Start of Text
However, some of the disadvantages to using traditional methods to remove a retrievable isolation device include: it can be difficult and time consuming to use a retrieval tool; milling can be time consuming and costly; and premature dissolution of the isolation device can occur. For example, premature dissolution can occur if acidic fluids are used in the well prior to the time at which it is desired to dissolve the isolation device.
Galvanic corrosion can be used to dissolve materials making up an isolation device. Galvanic corrosion occurs when two different metals or metal alloys are in electrical connectivity with each other and both are in contact with an electrolyte. As used herein, the phrase “electrical connectivity” means that the two different metals or metal alloys are either touching or in close enough proximity to each other such that when the two different metals are in contact with an electrolyte, the electrolyte becomes electrically conductive and ion migration occurs between one of the metals and the other metal, and is not meant to require an actual physical connection between the two different metals, for example, via a metal wire. It is to be understood that as used herein, the term “metal” is meant to include pure metals and also metal alloys without the need to continually specify that the metal can also be a metal alloy. Moreover, the use of the phrase “metal or metal alloy” in one sentence or paragraph does not mean that the mere use of the word “metal” in another sentence or paragraph is meant to exclude a metal alloy. As used herein, the term “metal alloy” means a mixture of two or more elements, wherein at least one of the elements is a metal. The other element(s) can be a non-metal or a different metal. An example of a metal and non-metal alloy is steel, comprising the metal element iron and the non-metal element carbon. An example of a metal and metal alloy is bronze, comprising the metallic elements copper and tin.
The metal that is less noble, compared to the other metal, will dissolve in the electrolyte. The less noble metal is often referred to as the anode, and the more noble metal is often referred to as the cathode. Galvanic corrosion is an electrochemical process whereby free ions in the electrolyte make the electrolyte electrically conductive, thereby providing a means for ion migration from the anode to the cathode—resulting in deposition formed on the cathode. Metals can be arranged in a galvanic series. The galvanic series lists metals in order of the most noble to the least noble. An anodic index lists the electrochemical voltage (V) that develops between a metal and a standard reference electrode (gold (Au)) in a given electrolyte. The actual electrolyte used can affect where a particular metal or metal alloy appears on the galvanic series and can also affect the electrochemical voltage. For example, the dissolved oxygen content in the electrolyte can dictate where the metal or metal alloy appears on the galvanic series and the metal's electrochemical voltage. The anodic index of gold is −0 V; while the anodic index of beryllium is −1.85 V. A metal that has an anodic index greater than another metal is more noble than the other metal and will function as the cathode. Conversely, the metal that has an anodic index less than another metal is less noble and functions as the anode. In order to determine the relative voltage between two different metals, the anodic index of the lesser noble metal is subtracted from the other metal's anodic index, resulting in a positive value.
End of Text
Start of Data shown
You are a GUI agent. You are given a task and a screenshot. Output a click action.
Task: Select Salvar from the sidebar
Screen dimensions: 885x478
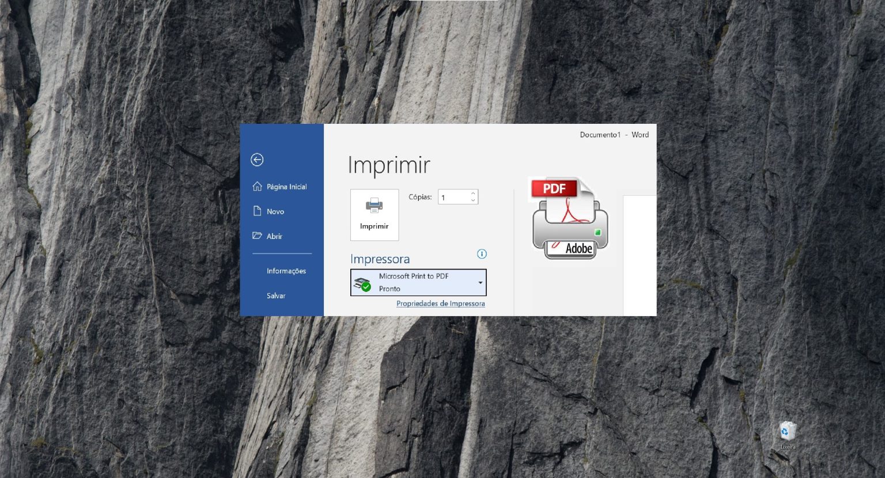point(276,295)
End of Data shown
● **Problems and tasks**:
A: What anodic index does the galvanic corrosion passage give for beryllium?
B: Write the next part of the galvanic corrosion passage, picking up after its final sentence.
None of the lines are needed here.

● **The responses**:
A: −1.85 V.

B:
There are several factors that can affect the rate of galvanic corrosion. One of the factors is the distance separating the metals on the galvanic series chart or the difference between the anodic indices of the metals. For example, beryllium is one of the last metals listed at the least noble end of the galvanic series and platinum is one of the first metals listed at the most noble end of the series. By contrast, tin is listed directly above lead on the galvanic series. Using the anodic index of metals, the difference between the anodic index of gold and beryllium is 1.85 V; whereas, the difference between tin and lead is 0.05 V. This means that galvanic corrosion will occur at a much faster rate for magnesium or beryllium and gold compared to lead and tin.
The following is a partial galvanic series chart using a deoxygenated sodium chloride water solution as the electrolyte. The metals are listed in descending order from the most noble (cathodic) to the least noble (anodic). The following list is not exhaustive, and one of ordinary skill in the art is able to find where a specific metal or metal alloy is listed on a galvanic series in a given electrolyte.
-
- PLATINUM
- GOLD
- ZIRCONIUM
- GRAPHITE
- SILVER
- CHROME IRON
- SILVER SOLDER
- COPPER—NICKEL ALLOY 80-20
- COPPER—NICKEL ALLOY 90-10
- MANGANESE BRONZE (CA 675), TIN BRONZE (CA903, 905)
- COPPER (CA102)
- BRASSES
- NICKEL (ACTIVE)
- TIN
- LEAD
- ALUMINUM BRONZE
- STAINLESS STEEL
- CHROME IRON
- MILD STEEL (1018), WROUGHT IRON
- ALUMINUM 2117, 2017, 2024
- CADMIUM
- ALUMINUM 5052, 3004, 3003, 1100, 6053
- ZINC
- MAGNESIUM
- BERYLLIUM
The following is a partial anodic index listing the voltage of a listed metal against a standard reference electrode (gold) using a deoxygenated sodium chloride water solution as the electrolyte. The metals are listed in descending order from the greatest voltage (most cathodic) to the least voltage (most anodic). The following list is not exhaustive, and one of ordinary skill in the art is able to find the anodic index of a specific metal or metal alloy in a given electrolyte.
Another factor that can affect the rate of galvanic corrosion is the temperature and concentration of the electrolyte. The higher the temperature and concentration of the electrolyte, the faster the rate of corrosion. Yet another factor that can affect the rate of galvanic corrosion is the total amount of surface area of the least noble (anodic metal). The greater the surface area of the anode that can come in contact with the electrolyte, the faster the rate of corrosion. The cross-sectional size of the anodic metal pieces can be decreased in order to increase the total amount of surface area per total volume of the material. Yet another factor that can affect the rate of galvanic corrosion is the ambient pressure. Depending on the electrolyte chemistry and the two metals, the corrosion rate can be slower at higher pressures than at lower pressures if gaseous components are generated.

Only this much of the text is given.